J'ai toujours trouvé intéressant, voire explicable, que certains dirigeants minimisent l'existence d'une guerre dans le streaming. Làestune guerre. Nous pouvons le constater maintenant. Il y a des gagnants et des perdants ; il y a des combattants tués sur le champ de bataille ; et il existe un consensus croissant sur le fait que nous étions optimistes quant au nombre de services de streaming à grande échelle et à succès. Nous étions optimistes quant à leur rentabilité. La question de savoir qui va survivre est donc importante. La différence entre être la deuxième et la troisième, ou la quatrième et la cinquième plus grande entreprise, comptait à l'apogée de la télévision payante – mais cela n'avait pas tellement d'importance. Si vous étiez 10 pour cent plus petit que CBS, comme NBC, vous étiez probablement moins rentable, mais pasquemoins rentable. Mais être troisième ou quatrième en streaming fait une sacrée différence. Et si vous êtes huitième, vous n'êtes probablement pas loin de ce monde.
Diriez-vous que Disney a prouvé qu'il ferait partie des vainqueurs ?

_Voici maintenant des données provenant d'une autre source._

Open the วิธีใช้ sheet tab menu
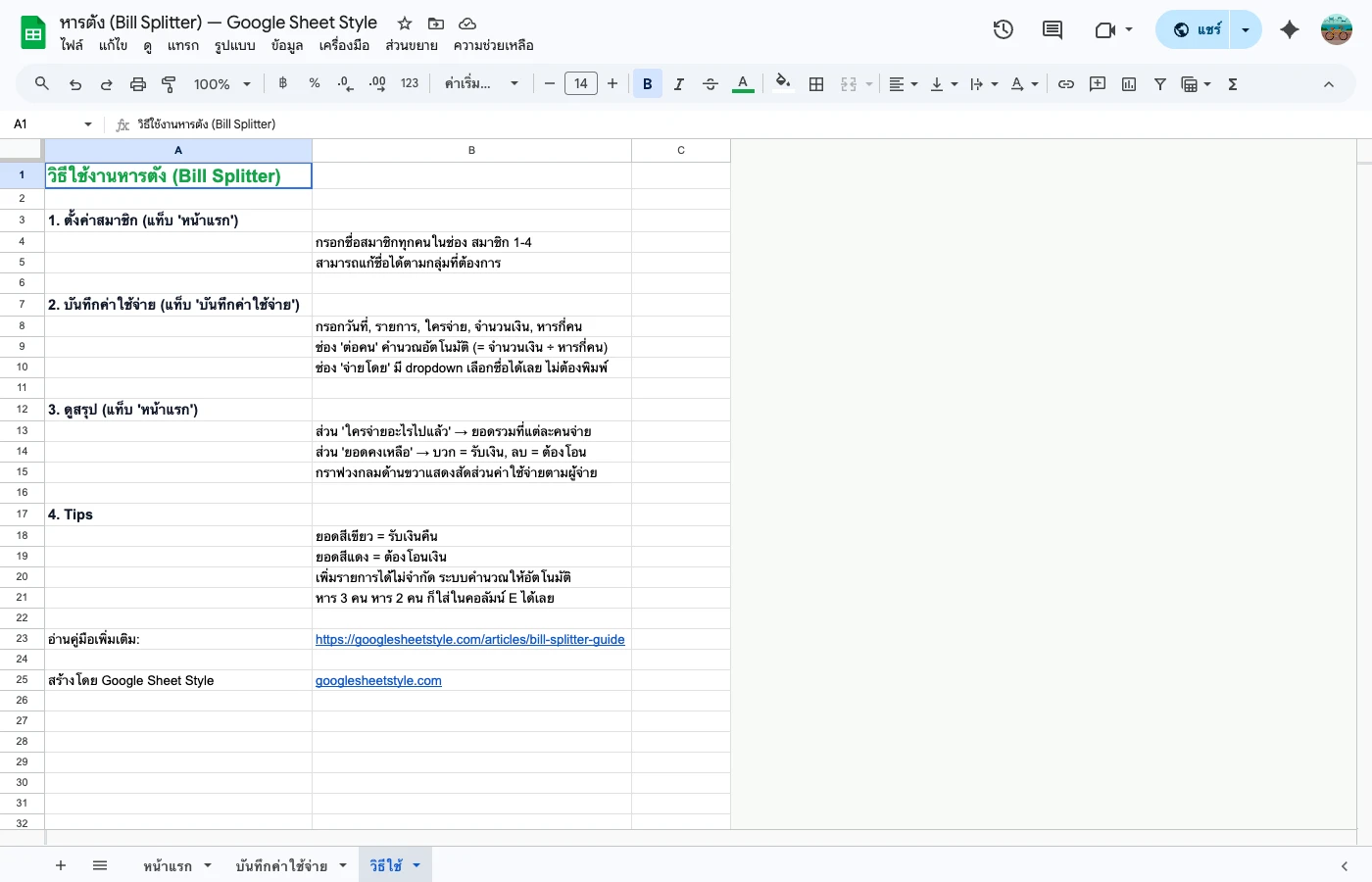The height and width of the screenshot is (882, 1372). [416, 865]
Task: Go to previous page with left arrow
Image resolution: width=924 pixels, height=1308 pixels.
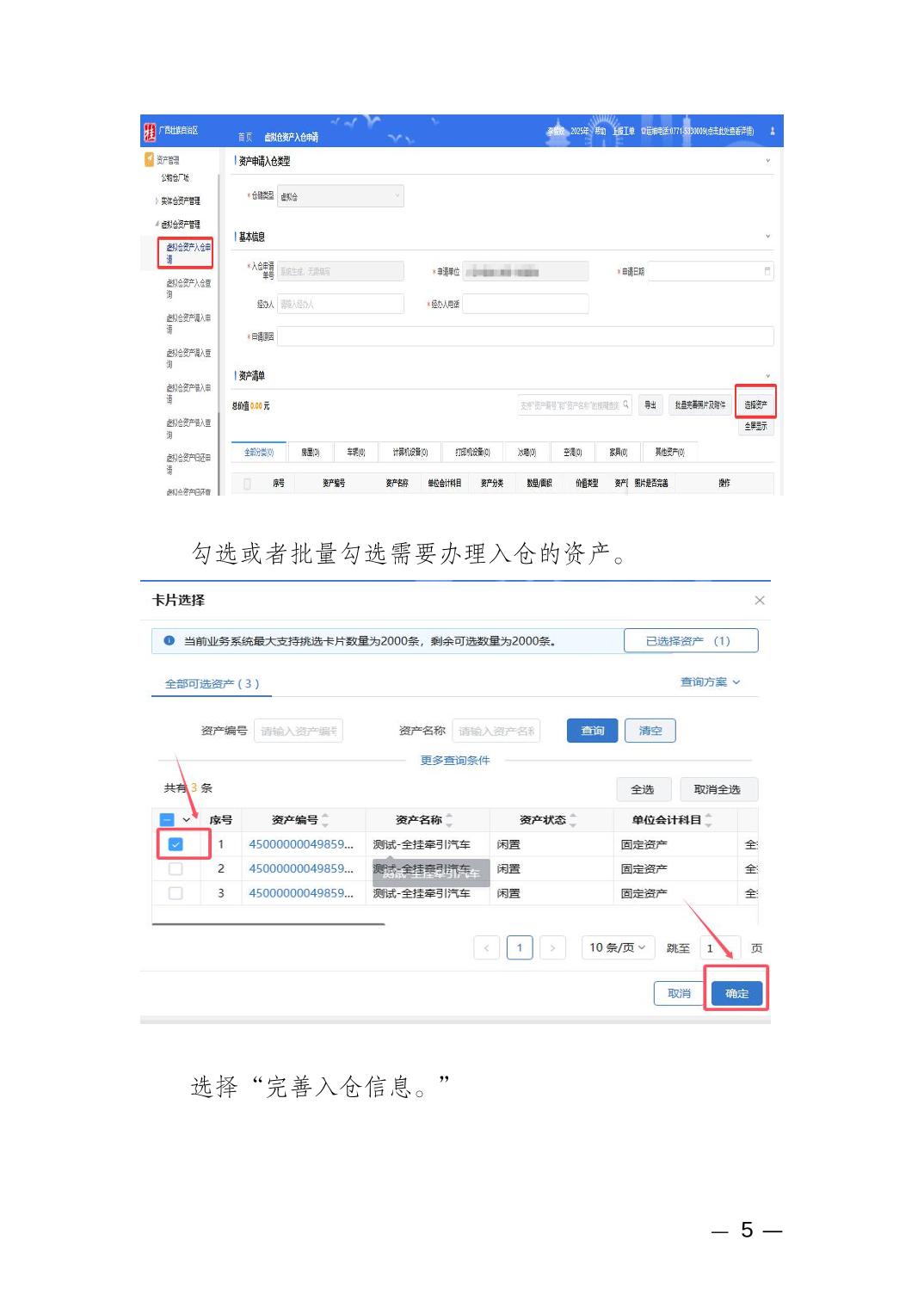Action: [x=486, y=947]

Je pense que Disney a définitivement prouvé qu'ils seraient parmi les rares vainqueurs. Ils ont plus deils ont doublé leur prixdepuis qu'ils ont lancé une augmentation de prix. Malgré ce fait, il s’agit du deuxième ou du troisième service de streaming en termes de nombre total d’abonnés, selon votre mesure. Et cette croissance a été soutenue malgré ce que beaucoup considèrent comme l’une des années les plus faibles en termes d’offre de contenu. Marvel Studios n’est plus en feu comme avant. LeGuerres des étoilesla franchise n'a pas eu de film depuis cinq ans et se sent faible du côté de la télévision. Et Pixar, cependantrécemment relancé, a traversé sa période la plus difficile depuis un quart de siècle. Le fait que Disney+ perdure, se soit développé et soit devenu plus rentable est la preuve de la durabilité de cette marque, de cette offre de contenu et de son attrait.

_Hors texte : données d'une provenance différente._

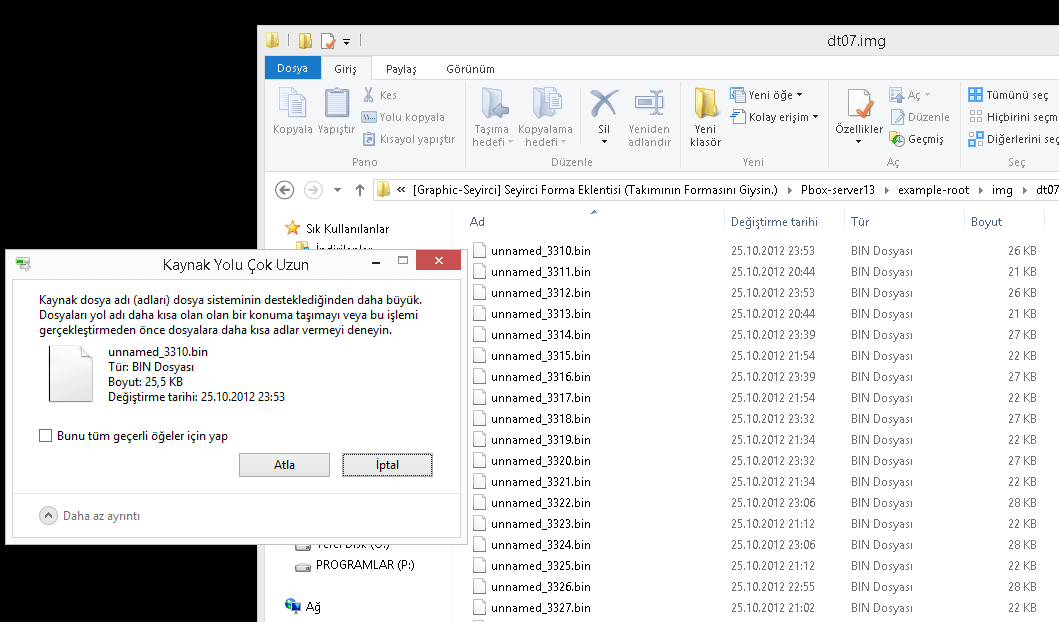Open the Görünüm ribbon tab
This screenshot has width=1059, height=622.
[470, 69]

En fin de compte, l’un des principaux problèmes de la guerre du streaming était queen dehors du forfait, chaque entreprise était le choix d'un client. Et même si chaque entreprise préférait être l’un des services d’abonnement direct aux clients les plus importants et les plus rentables, très peu d’entre elles avaient une raison inhérente d’exister. Netflix n'avait pas de raison inhérente d'exister, mais ils l'ont mérité en étant le premier, en agissant de la manière la plus agressive et au cours de 15 années d'excellence la plus remarquable que l'industrie du divertissement ait jamais connue. Mais pour les autres marques, que je ne citerai pas individuellement, la vente a été plus difficile. Aucun client n'est resté là à dire : « Je veux tous les films et séries télévisées de ce studio ou de ce studio » ou « Je veux entourer la vie de mon enfant de la propriété intellectuelle de ce studio vieux de 80 ans ».

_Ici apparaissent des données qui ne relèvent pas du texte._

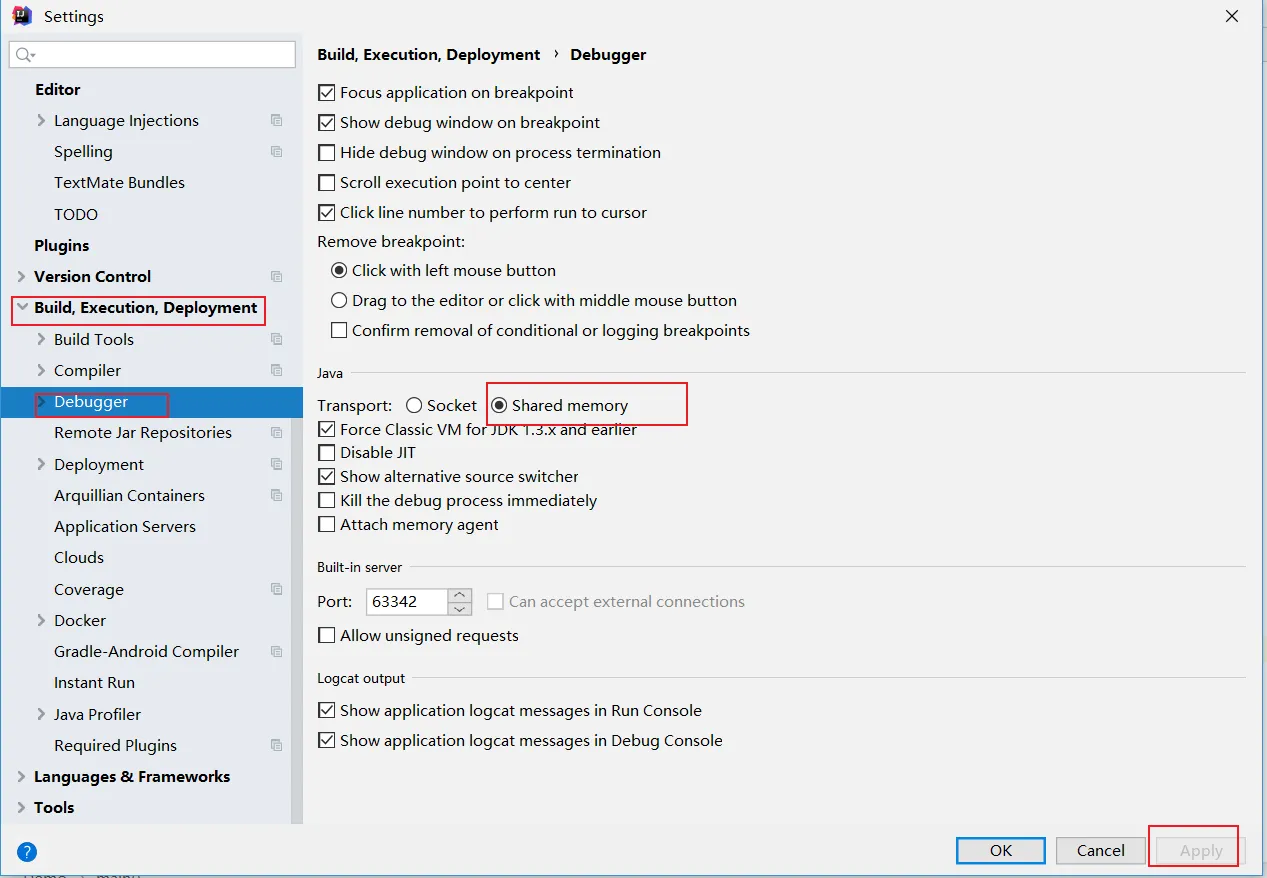Click project-level icon next to Version Control
Screen dimensions: 1267x878
(x=277, y=277)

Mais Disney était l'exception. Alors que la plupart des clients diraient : « Je préfère tout regarder via Netflix, le service que j'ai déjà, sur une vignette à côté des émissions que je connais et que j'aime déjà, sur l'application que j'ai déjà installée et à laquelle je me suis connecté sur chacun d'eux. mes appareils », il y avait beaucoup de gens, surtout des parents, qui disaient : « Vous savez quoi ? jeseraitcomme un service Disney. Pourquoi? Parce que je fais confiance à la marque. Je fais confiance à la qualité. J'aime naviguer dans son interface à travers des personnages plutôt que seulement des genres. Et je fais confiance à mon fils et à ma fille dans l'application, ce que je ne fais confiance à aucune autre alternative, en particulier à l'autre meilleur streamer pour enfants, YouTube. Et donc je pense que cette théorie est née de manière assez cohérente et claire. Rares sont les clients qui se diront heureux que le prix de Disney ait doublé depuis son lancement, mais je pense que la plupart vous diront qu'ils ne peuvent pas imaginer s'en débarrasser tant qu'ils auront des enfants.